* **Stored data**:
=== Begin Enclosure ===

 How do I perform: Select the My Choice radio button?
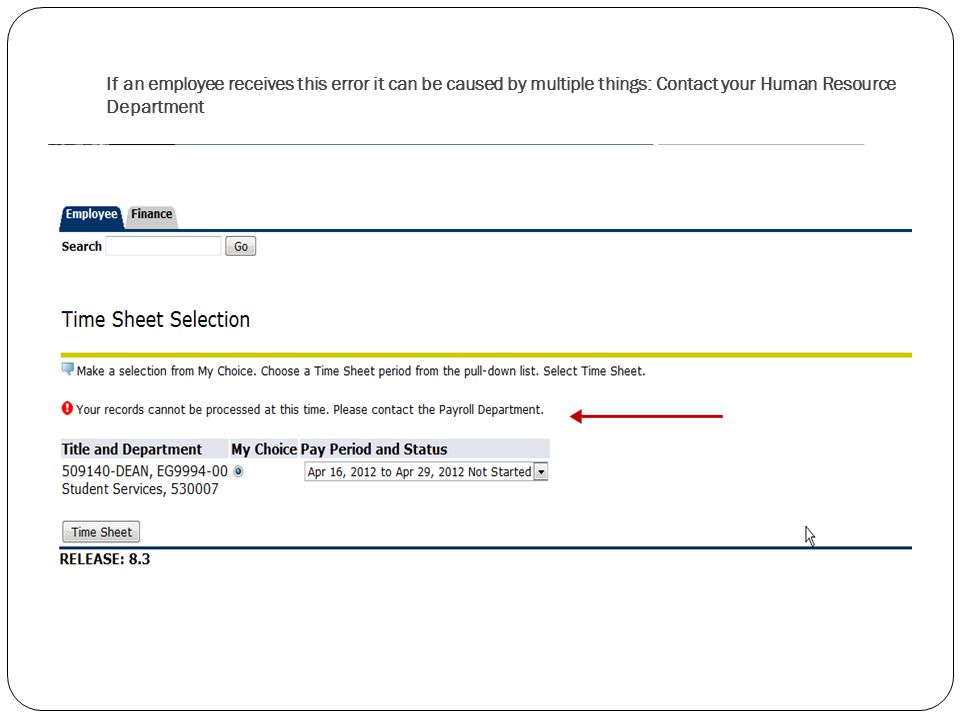tap(238, 471)
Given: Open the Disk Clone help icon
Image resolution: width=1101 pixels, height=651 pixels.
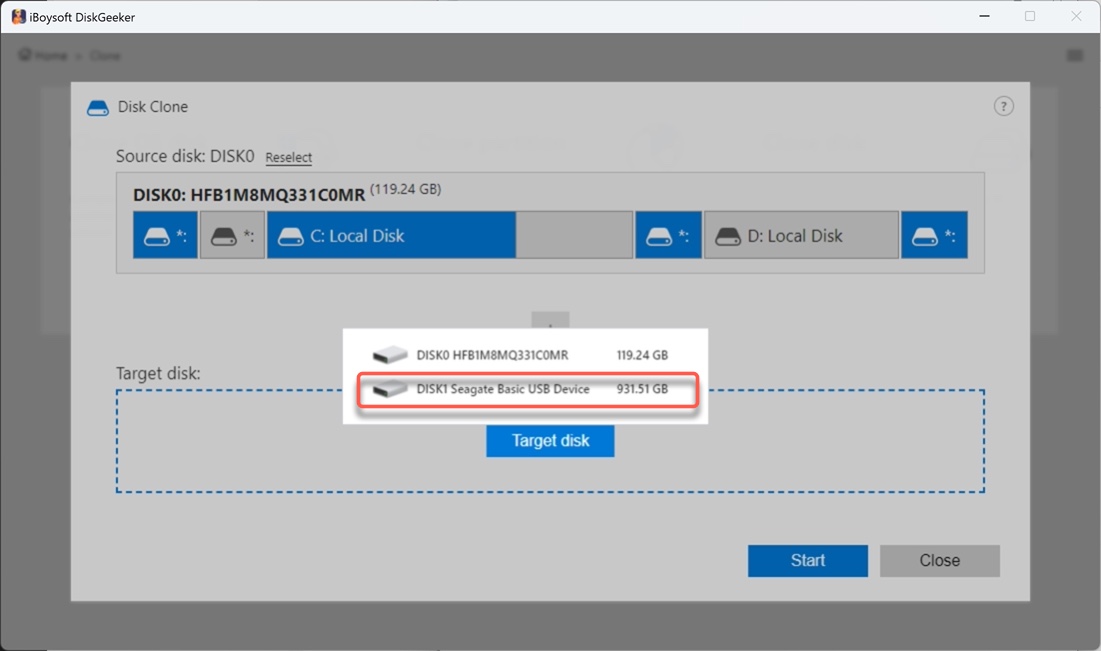Looking at the screenshot, I should [1004, 105].
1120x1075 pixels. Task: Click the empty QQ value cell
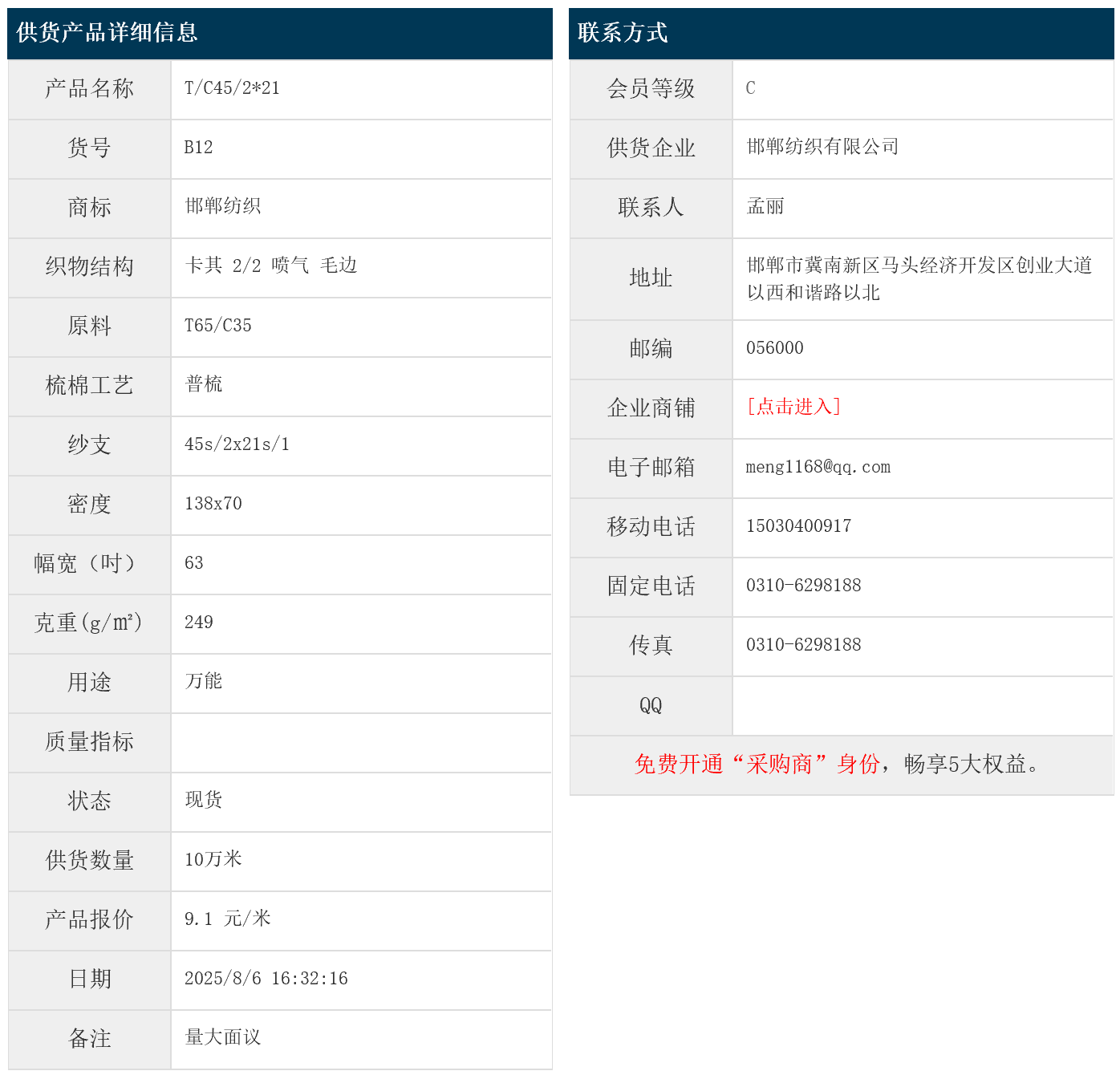pyautogui.click(x=922, y=705)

=== End Enclosure ===

* **ACTIVITY**: Would you write out each record above exactly, with no images?

* **RESPONSE**:
 How do I perform: Select the My Choice radio button?
tap(238, 471)
Given: Open the Disk Clone help icon
Image resolution: width=1101 pixels, height=651 pixels.
Looking at the screenshot, I should [1004, 105].
1120x1075 pixels. Task: Click the empty QQ value cell
pyautogui.click(x=922, y=705)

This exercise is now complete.